The fall of Byzantium to the Ottomans in 1453 lent these imperial pretensions a religious colouring – again in retrospect. Not long before, in 1439, at the Council of Florence, the Greek Orthodox Church had consented to reunion with Rome, a move which had been rejected as heretical in Muscovy. The infidel conquest of Byzantium could thereafter be construed as God’s punishment for its church’s apostasy. This interpretation was not put forward immediately in Muscovy, but, once it was, it implied an awesome role for the church of Rus’, as the one Orthodox Church free from the thrall of Islam, a distinction which could plausibly be seen as a reward for faithfulness, and as a pledge of God’s special favour.

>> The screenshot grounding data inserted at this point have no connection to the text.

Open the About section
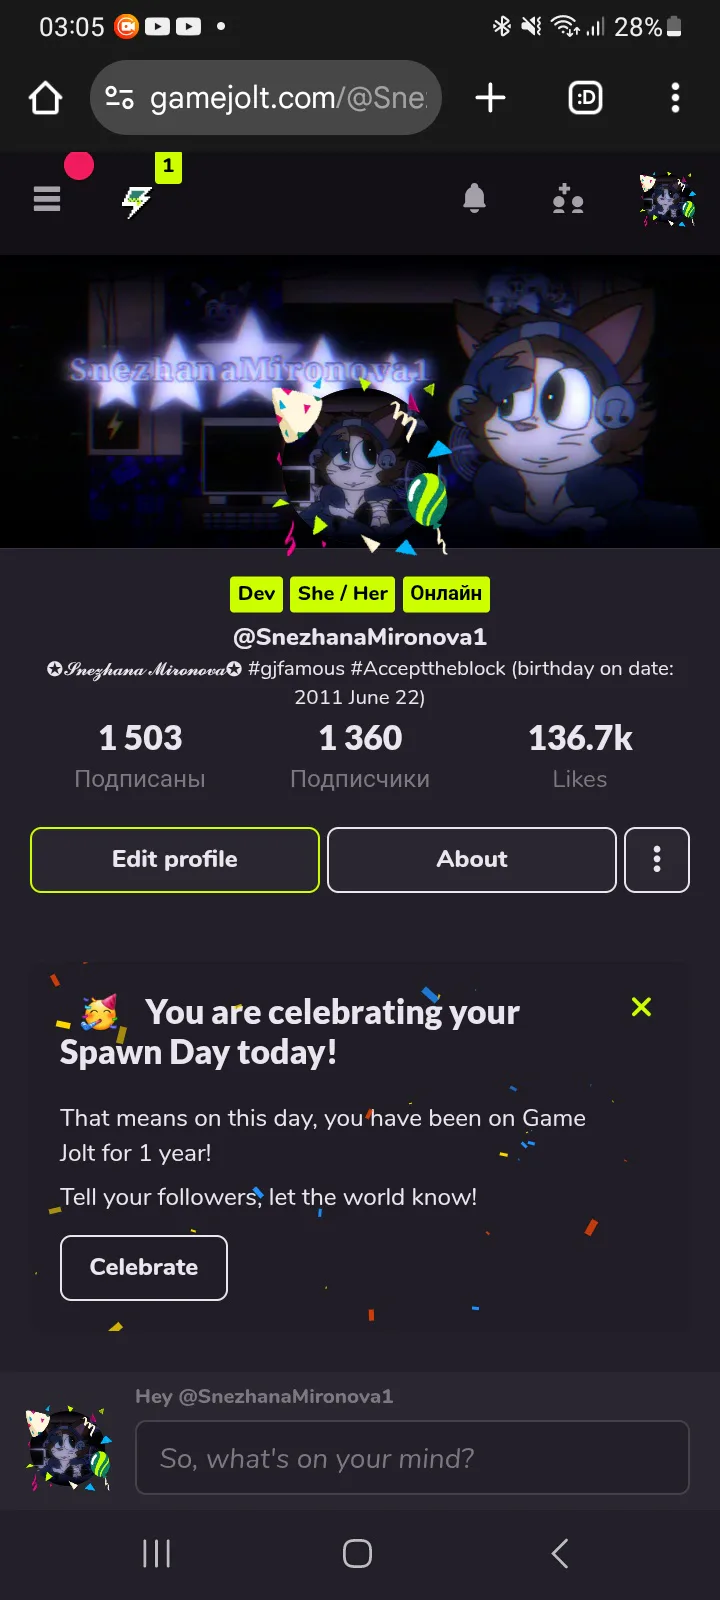The height and width of the screenshot is (1600, 720). 472,860
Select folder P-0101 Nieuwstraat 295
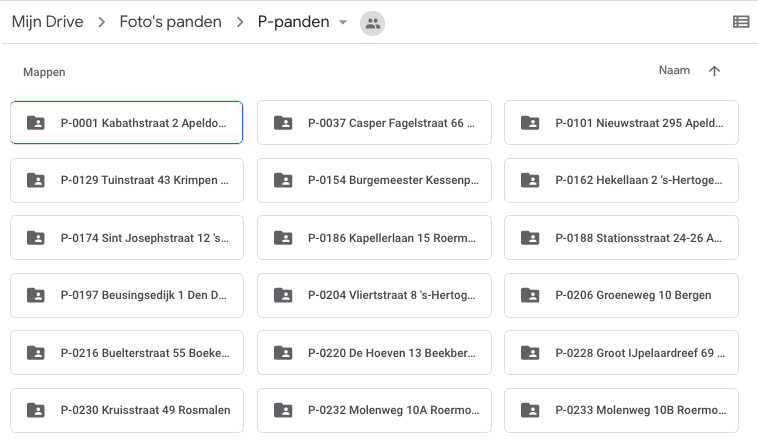 click(x=621, y=123)
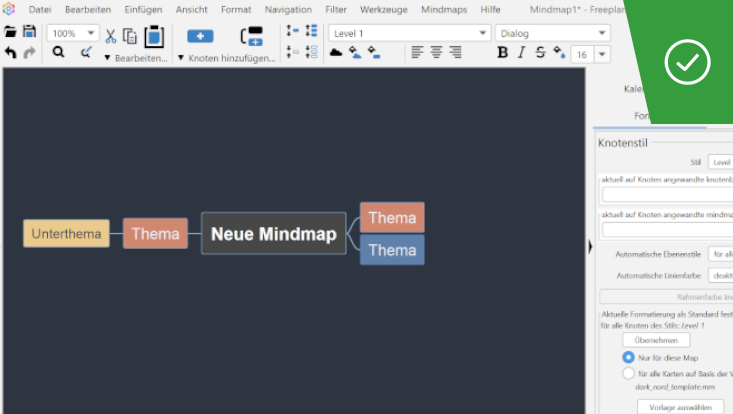
Task: Click the cut scissors icon
Action: (x=111, y=36)
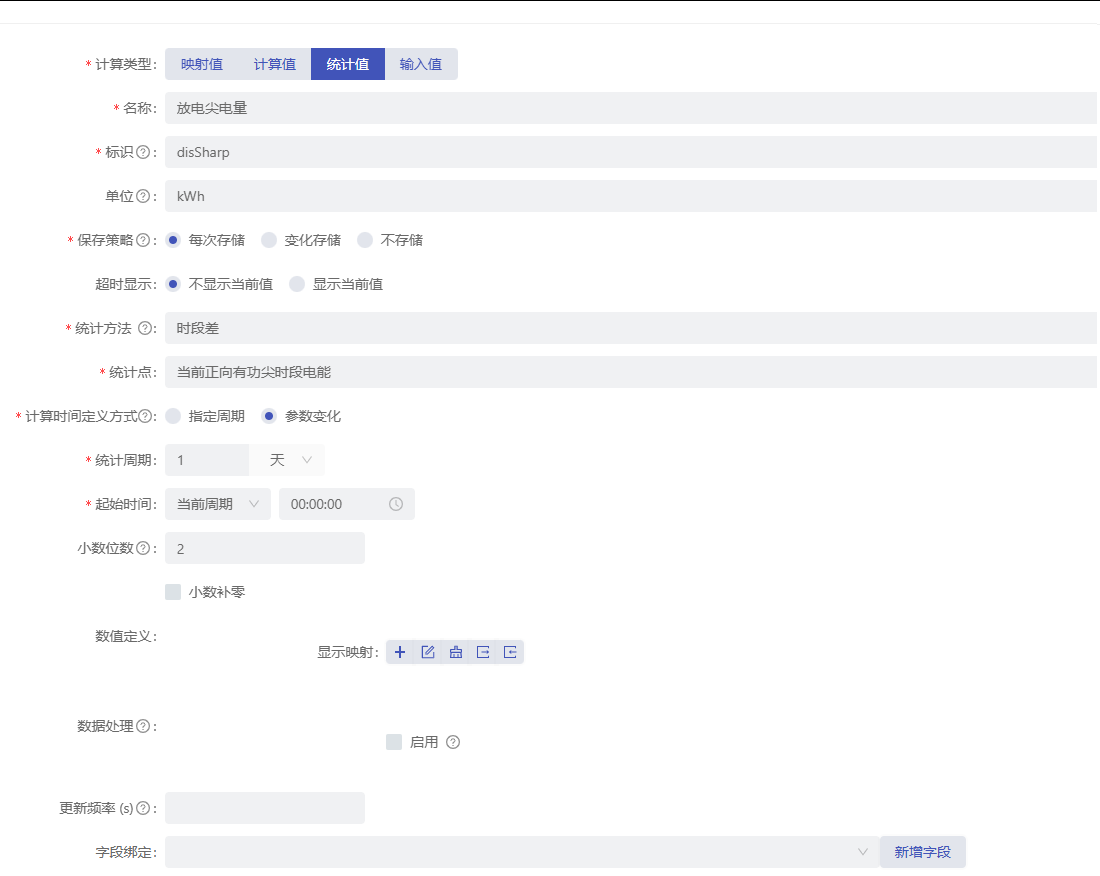Select the 变化存储 radio option
The height and width of the screenshot is (876, 1100).
click(268, 240)
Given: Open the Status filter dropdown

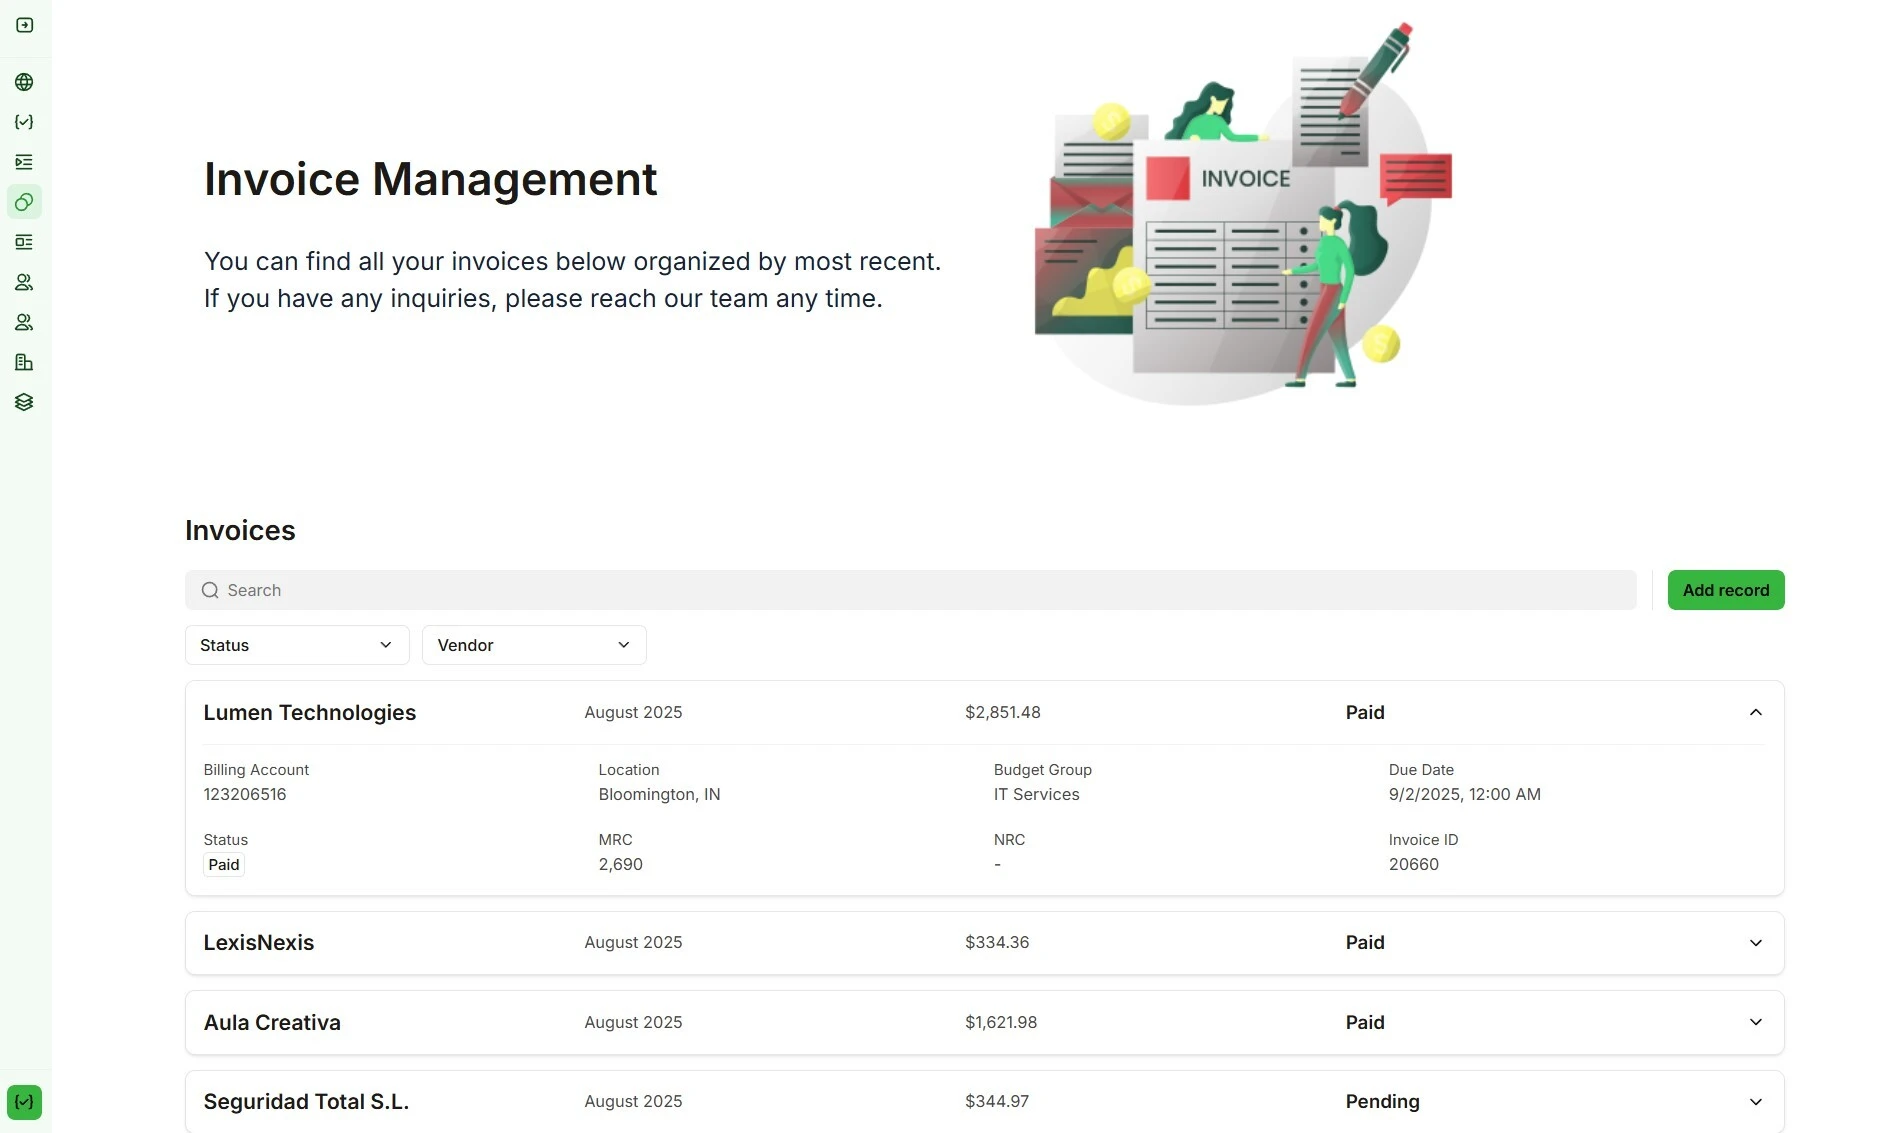Looking at the screenshot, I should (297, 645).
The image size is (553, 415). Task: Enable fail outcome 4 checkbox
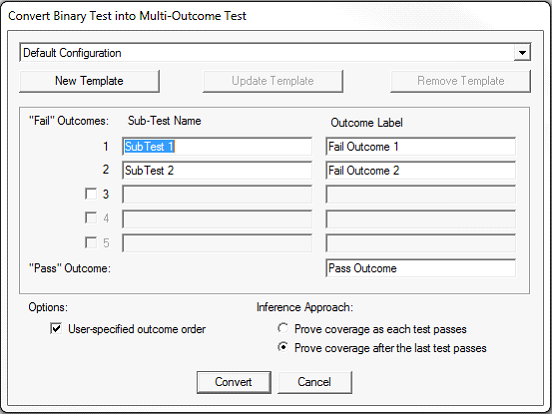tap(91, 218)
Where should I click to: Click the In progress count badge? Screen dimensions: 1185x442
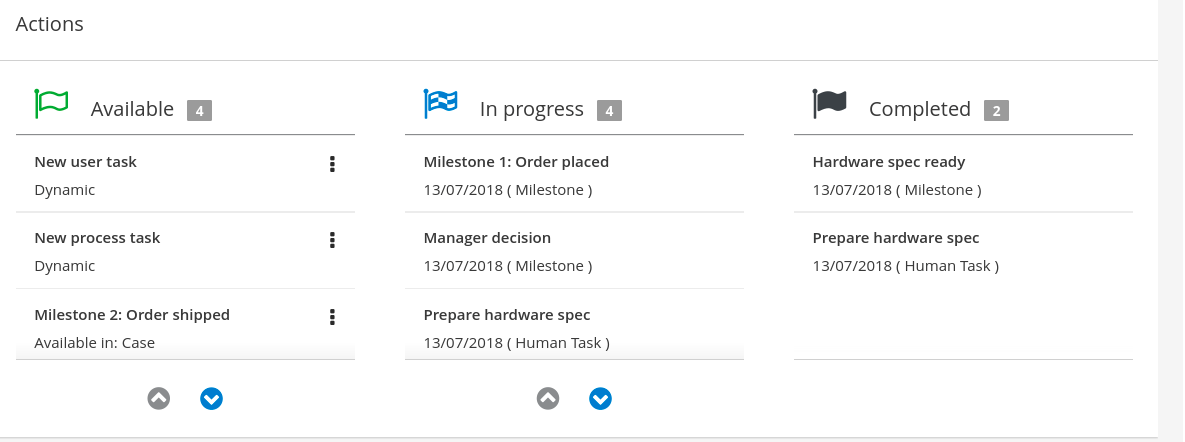pos(609,110)
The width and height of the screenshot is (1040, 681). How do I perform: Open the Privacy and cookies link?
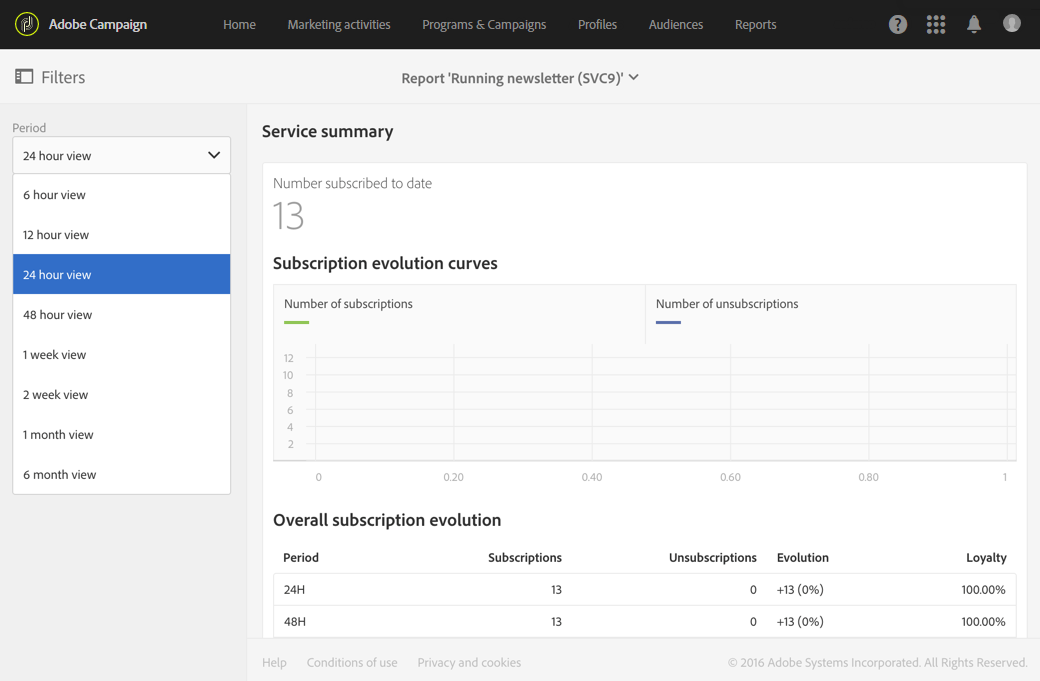(469, 662)
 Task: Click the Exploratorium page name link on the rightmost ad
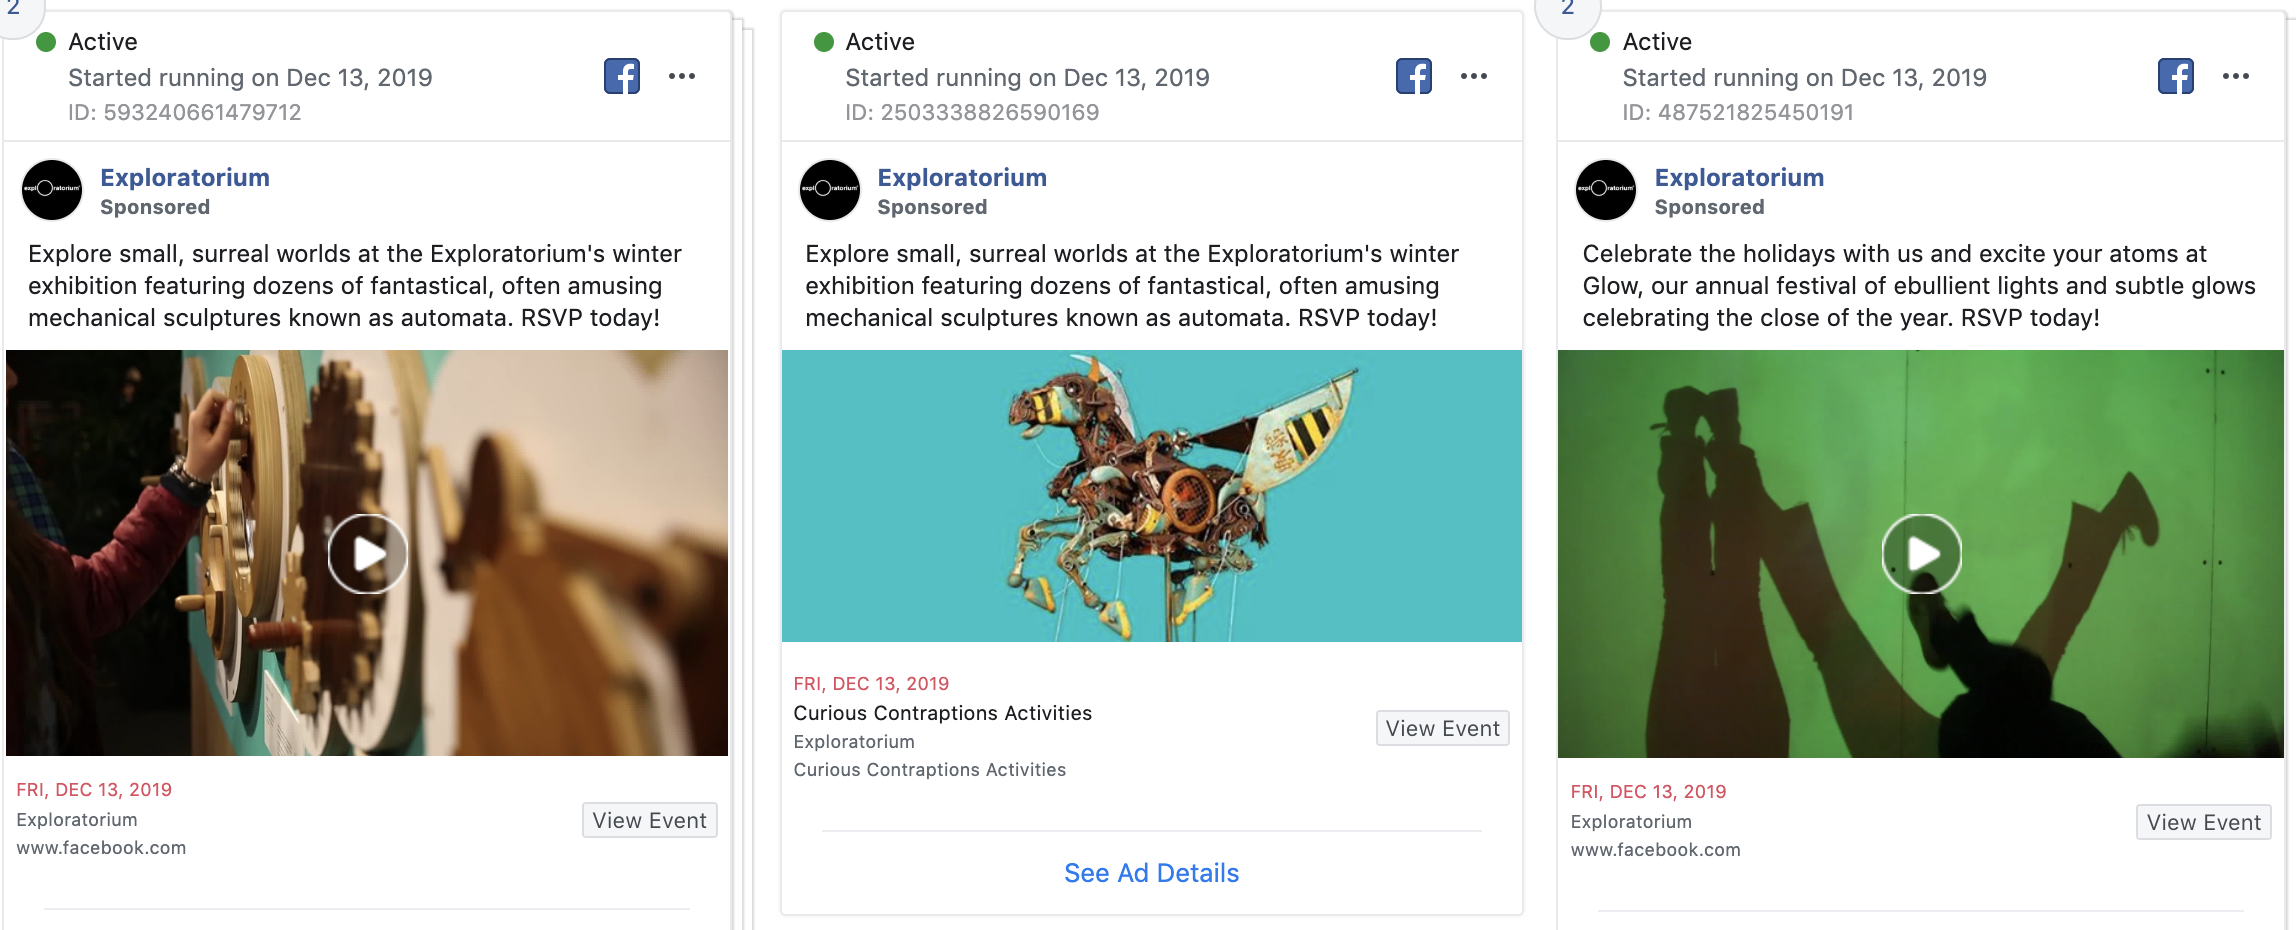[1738, 177]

These secular and religious heritages amalgamated to generate the legend of ‘Moscow the Third Rome’, expounded with the greatest fervour in the epistles of the monk Filofei of Pskov. He wrote to Ivan II? in 1500 or 1501: ‘This present church of the third, new Rome, of Thy sovereign Empire: the Holy Catholic [sobornaia] Apostolic Church … shines in the whole universe more resplendent than the sun. And let it be known to thy Lordship, o pious Tsar, that all the empires of the Orthodox Christian faith have converged into Thine one Empire. Thou art the sole Emperor of all the Christians in the whole universe … For two Romes have fallen, the Third stands, and there shall be no fourth.’4
In the early years of Ivan IVs reign these various myths of origin were collated and systematized by his leading prelate, Metropolitan Makarii, in such a way as to combine the themes of church, dynasty and land, and to tie them to an imperial heritage. He compiled two great books of readings, in some ways like the collections of legitimizing documents put together by Chinese Emperors: they were the Great Almanach (Velikie Chet’i-Minei), and the Book of Degrees of the Imperial Genealogy (Stepennaia kniga tsarskogo rodosloviia). The first one included lives of the saints, resolutions of church councils, sermons, epistles (among them those of Filofei) and historical documents, laid out so that they could be read each day of the year. They were selected and arranged to demonstrate how God’s purpose, from the Creation onwards, had been to found a truly Christian empire on earth, and how the land of Rus’ was now called upon to fulfil this purpose. Its ruler was ‘everywhere under the vault of heaven the one Christian Tsar, mounted on the holy throne of God of the holy apostolic church, in place of the Roman and Constantinopolitan [thrones] in the God-saved city of Moscow.’ In two church councils, of 1547 and 1549, these texts were confirmed and a large number of local saints were canonized, to attest both to the unity of the Muscovite church and to its divinely ordained sanctity. One historian has called Makarii the ‘gatherer of the Russian church’.5
The Book of Degrees evoked a secular tradition to reinforce the religious one: it was an account of the ‘enlightened God-ordained sceptre-holders who ruled in piety the Russian land’. It was a highly selective list: it ignored the claims of rival successors to Kiev, like Lithuania and Novgorod, as well as the junior lines of the Riurik dynasty, and also the Golden Horde, but it emphasized the heritage of Byzantium, as befitted an imperial mission which rested on Orthodox Christianity.6
By the time that he embarked on his Kazan’ campaign, then, and on that against the Khanate of Astrakhan’ (1556), Ivan IV was fortified by an exalted vision of his earthly mission, which he employed to complement the humbler claims of steppe diplomacy. Though he never explicitly endorsed the ‘Third Rome’ theory to justify his aggression, Ivan deployed an eclectic bundle of arguments: that Kazan’ had acknowledged the sovereignty of Moscow and in effect Moscow’s right to claim the succession of the Golden Horde, that Kazan’ was a long-standing patrimony of the Riurik dynasty and part of the land of Rus’ ‘since antiquity’, that there was a need to maintain peace and end disorder, and that it was his duty as a Christian monarch to extirpate the rule of the infidel.7
The trouble was that the various aspects of this imperial ideology were scarcely compatible with one another. It is difficult to see what a Christian Emperor was doing claiming the heritage of an infidel ruler. As Michael Cherniavsky has commented, the two images, the basileus and the khan, were never really synthesized, but ‘existed separately … in a state of tension’. ‘If the image of the basileus stood for the Orthodox and pious ruler, leading his Christian people towards salvation, then the image of the khan was perhaps preserved in the idea of the Russian ruler as the conqueror of Russia and of its people, responsible to no one. If the basileus signified the holy tsar, the “most gentle” (tishaishii) tsar in spiritual union with his flock, then the khan, perhaps, stood for the absolutist secularised state, arbitrary through its separation from its subjects.’8 This ambivalence was vividly exemplified in the personality of Ivan the Terrible, and was to persist for centuries thereafter.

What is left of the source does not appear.